The CVPR 2021 cam-ready “Few-Shot Transformation of Common Actions into Time and Space” by Pengwan Yang, Pascal Mettes and Cees Snoek is now available. This paper introduces the task of few-shot common action localization in time and space. Given a few trimmed support videos containing the same but unknown action, we strive for spatio-temporal localization of that action in a long untrimmed query video. We do not require any class labels, interval bounds, or bounding boxes. To address this challenging task, we introduce a novel few-shot transformer architecture with a dedicated encoder-decoder structure optimized for joint commonality learning and localization prediction, without the need for proposals. Experiments on reorganizations of the AVA and UCF101-24 datasets show the effectiveness of our approach for few-shot common action localization, even when the support videos are noisy. Although we are not specifically designed for common localization in time only, we also compare favorably against the few-shot and one-shot state-of-the-art in this setting. Lastly, we demonstrate that the few-shot transformer is easily extended to common action localization per pixel.

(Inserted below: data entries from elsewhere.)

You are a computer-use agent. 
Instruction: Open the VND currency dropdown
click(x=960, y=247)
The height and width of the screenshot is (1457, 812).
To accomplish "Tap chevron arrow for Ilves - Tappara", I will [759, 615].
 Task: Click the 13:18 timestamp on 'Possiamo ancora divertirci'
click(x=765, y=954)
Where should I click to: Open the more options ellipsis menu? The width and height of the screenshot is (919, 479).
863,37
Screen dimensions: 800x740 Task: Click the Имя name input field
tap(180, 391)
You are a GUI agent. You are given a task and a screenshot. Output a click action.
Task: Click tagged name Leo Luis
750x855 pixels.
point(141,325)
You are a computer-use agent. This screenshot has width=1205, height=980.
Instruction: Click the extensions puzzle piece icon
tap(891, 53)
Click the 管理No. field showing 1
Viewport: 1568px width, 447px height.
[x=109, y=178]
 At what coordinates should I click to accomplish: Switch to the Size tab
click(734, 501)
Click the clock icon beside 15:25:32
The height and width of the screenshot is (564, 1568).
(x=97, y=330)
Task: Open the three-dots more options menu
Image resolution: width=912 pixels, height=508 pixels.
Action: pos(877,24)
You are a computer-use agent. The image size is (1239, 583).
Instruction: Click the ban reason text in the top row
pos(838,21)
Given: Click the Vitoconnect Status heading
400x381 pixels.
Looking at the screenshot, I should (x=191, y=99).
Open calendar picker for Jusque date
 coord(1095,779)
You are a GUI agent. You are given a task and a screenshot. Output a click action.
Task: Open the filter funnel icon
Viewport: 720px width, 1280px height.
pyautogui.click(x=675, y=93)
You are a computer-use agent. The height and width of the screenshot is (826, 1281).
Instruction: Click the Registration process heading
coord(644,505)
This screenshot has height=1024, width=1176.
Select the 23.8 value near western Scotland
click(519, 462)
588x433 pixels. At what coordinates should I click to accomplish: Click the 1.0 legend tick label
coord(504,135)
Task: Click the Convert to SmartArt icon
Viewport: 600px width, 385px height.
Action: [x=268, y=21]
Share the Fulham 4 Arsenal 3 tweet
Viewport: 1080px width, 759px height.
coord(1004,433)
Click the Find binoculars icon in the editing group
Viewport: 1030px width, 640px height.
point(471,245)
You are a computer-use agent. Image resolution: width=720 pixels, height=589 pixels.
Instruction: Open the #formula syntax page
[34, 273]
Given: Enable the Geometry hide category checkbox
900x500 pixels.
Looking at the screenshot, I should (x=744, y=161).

The CVPR 2021 cam-ready “Repetitive Activity Counting by Sight and Sound” by Yunhua Zhang, Ling Shao and Cees Snoek is now available. This paper strives for repetitive activity counting in videos. Different from existing works, which all analyze the visual video content only, we incorporate for the first time the corresponding sound into the repetition counting process. This benefits accuracy in challenging vision conditions such as occlusion, dramatic camera view changes, low resolution, etc. We propose a model that starts with analyzing the sight and sound streams separately. Then an audiovisual temporal stride decision module and a reliability estimation module are introduced to exploit cross-modal temporal interaction. For learning and evaluation, an existing dataset is repurposed and reorganized to allow for repetition counting with sight and sound. We also introduce a variant of this dataset for repetition counting under challenging vision conditions. Experiments demonstrate the benefit of sound, as well as the other introduced modules, for repetition counting. Our sight-only model already outperforms the state-of-the-art by itself, when we add sound, results improve notably, especially under harsh vision conditions. The code and datasets are available at https://github.com/xiaobai1217/RepetitionCounting.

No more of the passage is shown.